◆ Requisitos
- a) No texto sobre as reivindicações operárias, a que consigna se resume a proposta política do KKE?
- b) Imprima a parte do texto sobre as reivindicações operárias que começa nas palavras "Isto implica: mudança" e termina logo após "de previdência social.".

◆ Texto para leitura
# # #
Reivindicações e politização da luta
Prestamos cuidado imenso às reivindicações do movimento operário. As lutas que se limitam a certas reivindicações parciais, cujo objectivo é mitigar as consequências da crise, não são eficazes; os governos mostram dureza, correm riscos, contudo, não podem fazer as concessões que faziam no passado.
Cada luta por questões específicas deve contribuir na organização, concentração e preparação das forças populares para a derrubada do sistema explorador, e abrir o caminho para o poder do povo e a economia do povo, para o socialismo.
O nosso critério é que as exigências vão ao encontro das necessidades actuais dos trabalhadores. Ponto de partida é a afirmação de que a classe operária é a produtora da riqueza e deve reivindicá-la. Desta maneira, elevamos a exigência dos trabalhadores, promovemos a consciência dos interesses de classe comuns entre as camadas populares e forjamos a aliança social
Existe hoje uma oportunidade histórica no terreno da incessante luta de classes: dirigir o pensamento e a acção dos povos em luta – sob a direcção da classe operária – para o poder da classe trabalhadora. Deve-se entender que, se mesmo num determinado país, for eleita pelo povo uma maioria parlamentar favorável aos trabalhadores e se nessa base se formar um governo, este não será capaz de ultrapassar os limites das leis básicas do capitalismo se não resolver as questões da socialização dos principais meios de produção, da desvinculação do país da União Europeia e da OTAN, da planificação da economia e do estabelecimento do controle operário. É uma oportunidade para amadurecer a ideia de que é imperativa a mudança da classe que detém o poder estatal e não apenas uma mudança de governo.
A proposta politica do KKE
Α proposta politica do KKE resume-se à consigna: Frente Democrática, Anti-Imperialista, Anti-Monopolista, pelo poder popular e economia popular.
Para que a economia popular possa existir, visando satisfazer as necessidades da população e não às necessidades do lucro, é necessário resolver a questão da propriedade.
Isto implica: mudança nas relações sociais de propriedade, historicamente ultrapassadas, que determinam o sistema politico. Socialização dos meios de produção básicos e concentrados nas seguintes áreas: energia, telecomunicações, riqueza mineral, mineração, indústria, abastecimento e distribuição de água, transportes. Socialização do sistema bancário, do sistema de extracção, transporte e gestão dos recursos naturais; do comércio exterior; construção de uma rede centralizada de comércio interno. Sistemas exclusivamente públicos, gratuitos e universais de educação, saúde, de bem estar e de previdência social.
# # #
Registros de dados coletados
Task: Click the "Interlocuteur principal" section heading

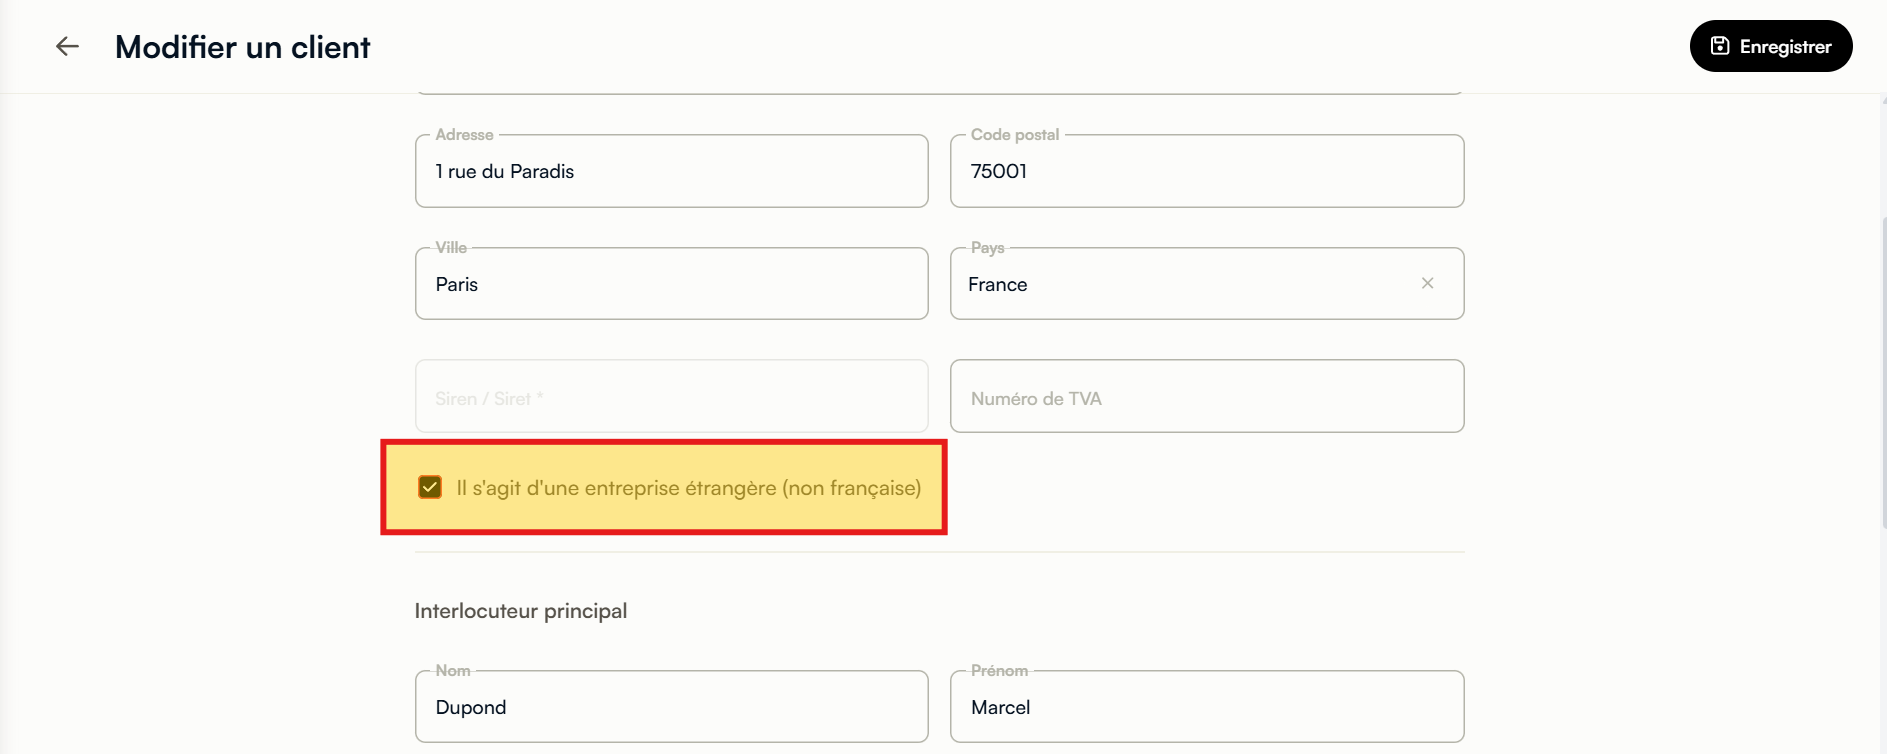Action: tap(521, 611)
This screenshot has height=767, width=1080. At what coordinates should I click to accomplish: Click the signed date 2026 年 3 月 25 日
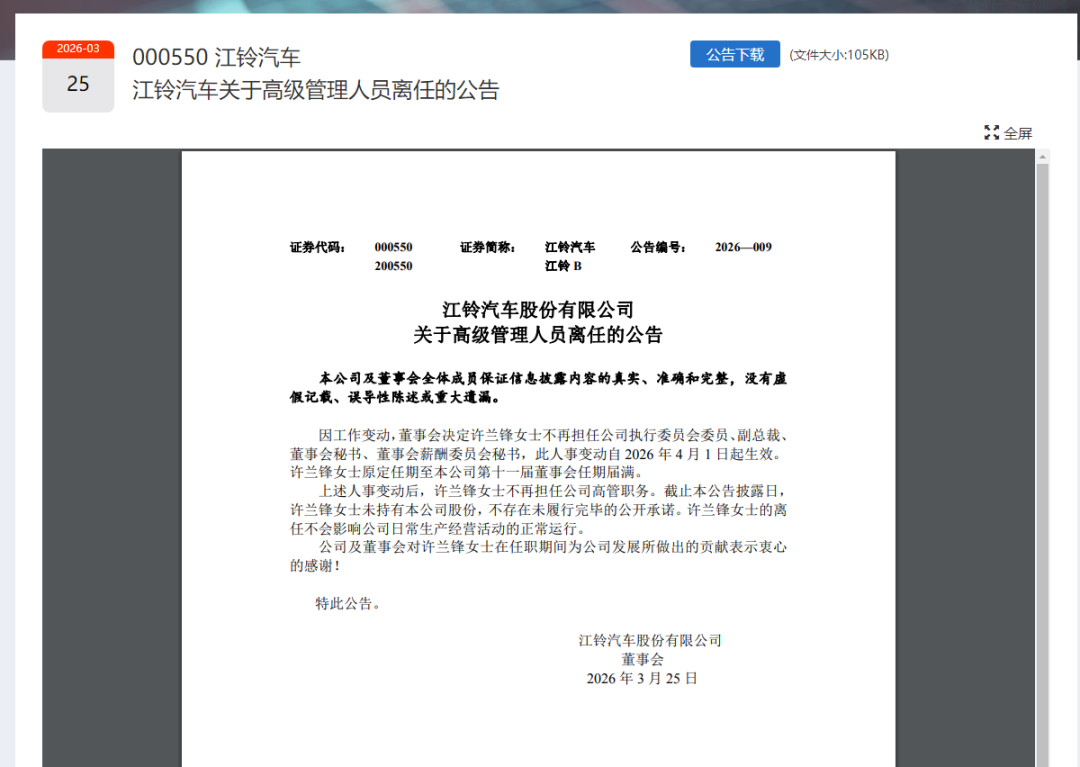click(x=642, y=678)
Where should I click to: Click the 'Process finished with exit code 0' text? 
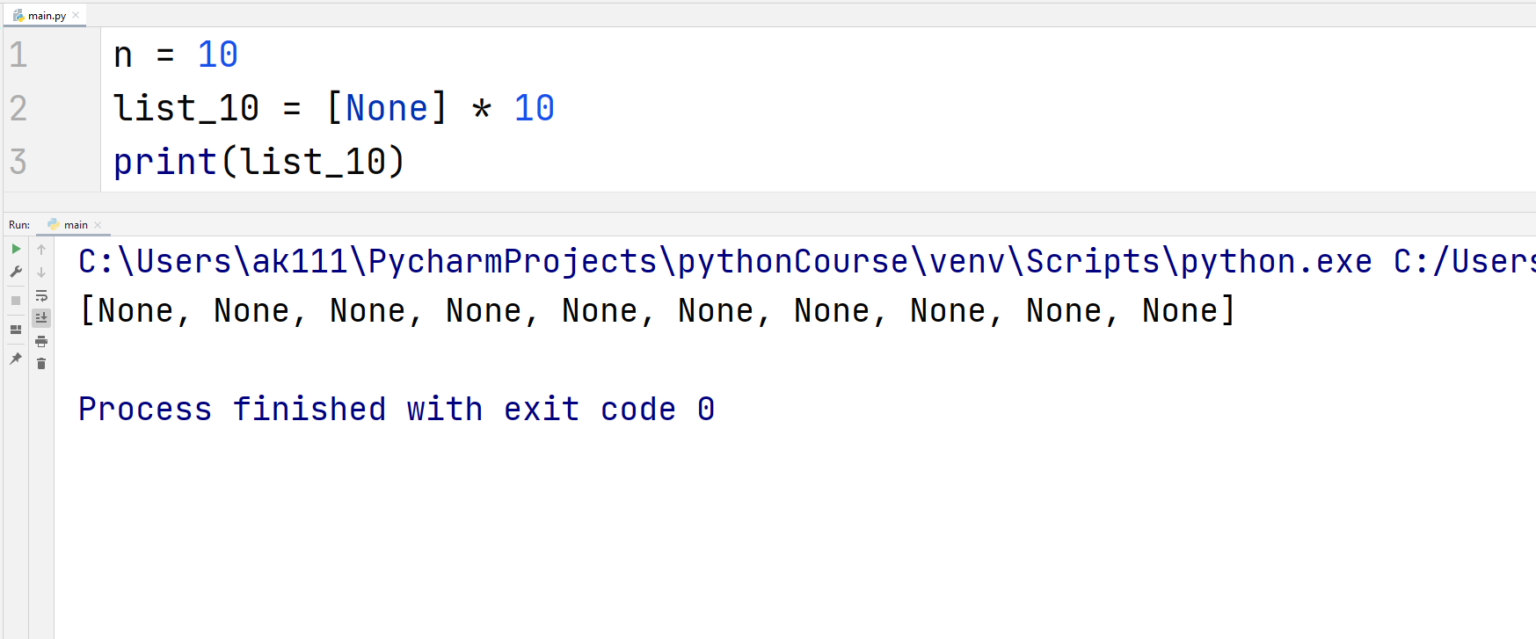pos(396,409)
# # #
◆ Respostas às tarefas
- a) Frente Democrática, Anti-Imperialista, Anti-Monopolista, pelo poder popular e economia popular.

- b)
Isto implica: mudança nas relações sociais de propriedade, historicamente ultrapassadas, que determinam o sistema politico. Socialização dos meios de produção básicos e concentrados nas seguintes áreas: energia, telecomunicações, riqueza mineral, mineração, indústria, abastecimento e distribuição de água, transportes. Socialização do sistema bancário, do sistema de extracção, transporte e gestão dos recursos naturais; do comércio exterior; construção de uma rede centralizada de comércio interno. Sistemas exclusivamente públicos, gratuitos e universais de educação, saúde, de bem estar e de previdência social.